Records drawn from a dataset
....
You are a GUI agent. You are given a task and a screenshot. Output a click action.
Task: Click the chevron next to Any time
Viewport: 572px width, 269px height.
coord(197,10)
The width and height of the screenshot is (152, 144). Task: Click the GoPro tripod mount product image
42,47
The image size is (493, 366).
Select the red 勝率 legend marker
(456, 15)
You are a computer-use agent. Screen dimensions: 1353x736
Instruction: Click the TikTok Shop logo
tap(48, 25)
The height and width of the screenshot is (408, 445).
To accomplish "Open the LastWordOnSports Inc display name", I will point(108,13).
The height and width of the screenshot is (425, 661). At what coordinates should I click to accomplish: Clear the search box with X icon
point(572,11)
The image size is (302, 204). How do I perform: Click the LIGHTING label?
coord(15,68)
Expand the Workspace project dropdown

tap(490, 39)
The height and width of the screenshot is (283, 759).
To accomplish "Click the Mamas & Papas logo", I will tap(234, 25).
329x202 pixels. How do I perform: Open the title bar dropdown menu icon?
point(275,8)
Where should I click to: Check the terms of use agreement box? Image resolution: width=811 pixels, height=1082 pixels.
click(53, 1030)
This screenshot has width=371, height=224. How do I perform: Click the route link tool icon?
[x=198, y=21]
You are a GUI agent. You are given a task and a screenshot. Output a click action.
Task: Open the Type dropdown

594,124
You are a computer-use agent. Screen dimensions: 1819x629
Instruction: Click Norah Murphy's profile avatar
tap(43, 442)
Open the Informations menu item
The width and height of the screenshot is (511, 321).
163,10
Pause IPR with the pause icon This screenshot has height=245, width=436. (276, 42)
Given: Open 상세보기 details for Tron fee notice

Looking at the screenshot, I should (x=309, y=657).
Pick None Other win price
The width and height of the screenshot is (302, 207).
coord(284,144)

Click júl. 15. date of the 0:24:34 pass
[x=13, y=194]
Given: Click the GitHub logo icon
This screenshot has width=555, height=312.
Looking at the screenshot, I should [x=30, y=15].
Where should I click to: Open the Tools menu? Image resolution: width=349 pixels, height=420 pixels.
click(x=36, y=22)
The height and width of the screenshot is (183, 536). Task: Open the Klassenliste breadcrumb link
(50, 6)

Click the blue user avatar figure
....
* **THE TASK**:
How many lines in the entries contain the string "computer"? Answer with the number only.

* **REPLY TO THE EXERCISE**:
2